Exercise → From the listing below, count the lines that contain the string "agent", then state only that number.
*** Opening Provided material ***
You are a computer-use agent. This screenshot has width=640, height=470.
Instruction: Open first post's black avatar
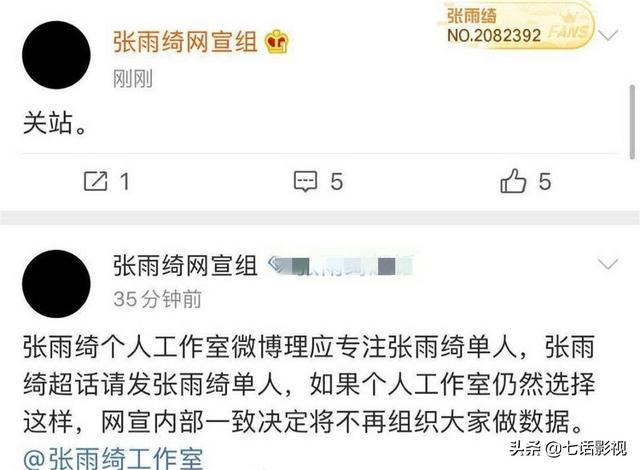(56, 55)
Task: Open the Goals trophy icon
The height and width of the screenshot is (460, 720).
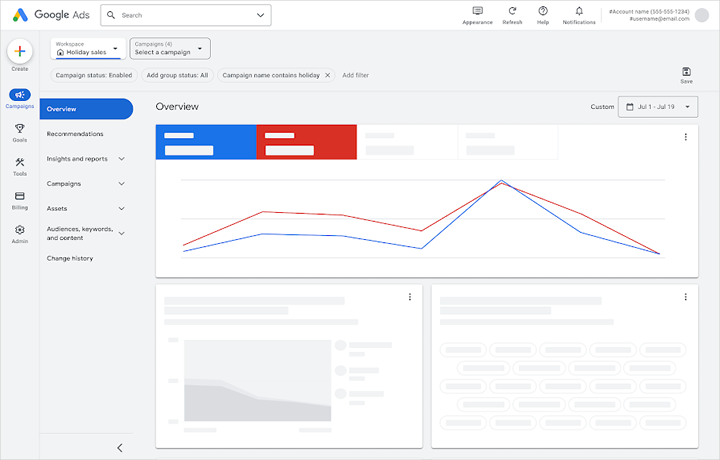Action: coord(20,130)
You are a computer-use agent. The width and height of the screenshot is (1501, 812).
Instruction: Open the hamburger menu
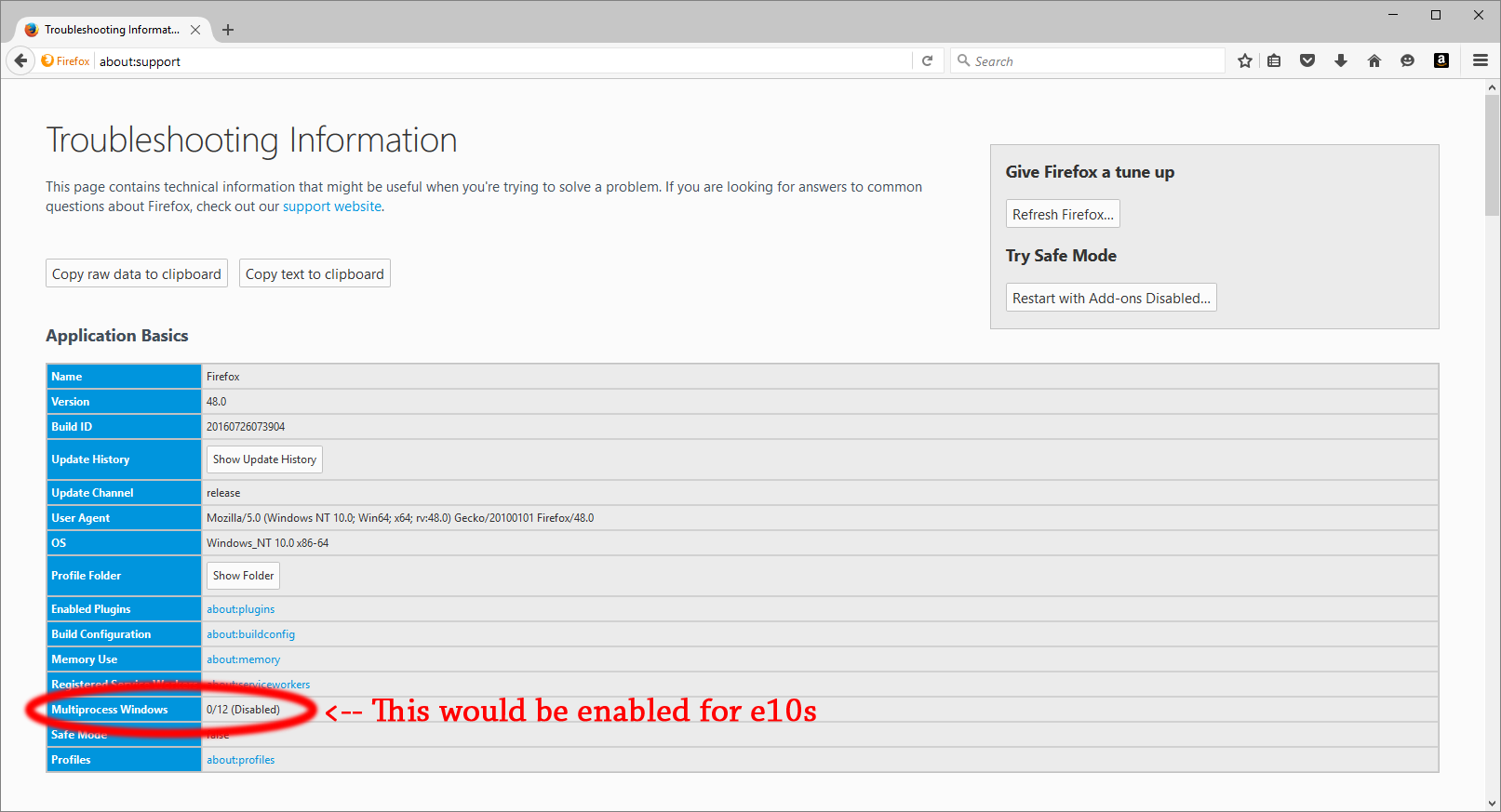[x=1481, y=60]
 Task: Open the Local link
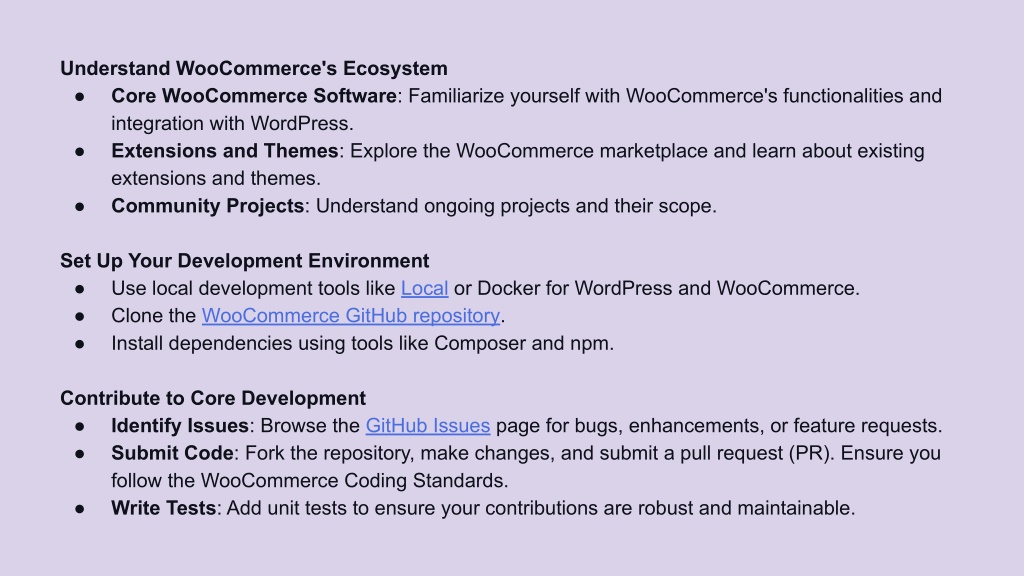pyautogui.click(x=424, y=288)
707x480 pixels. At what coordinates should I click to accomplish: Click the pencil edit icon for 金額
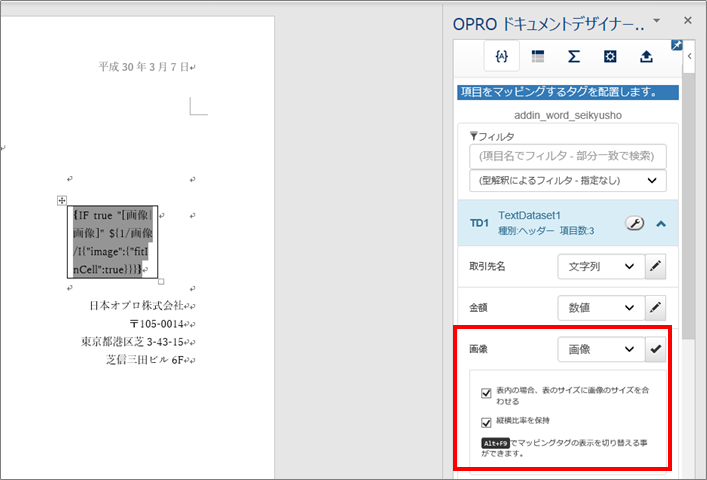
*** Closing Provided material ***
Exercise answer → 2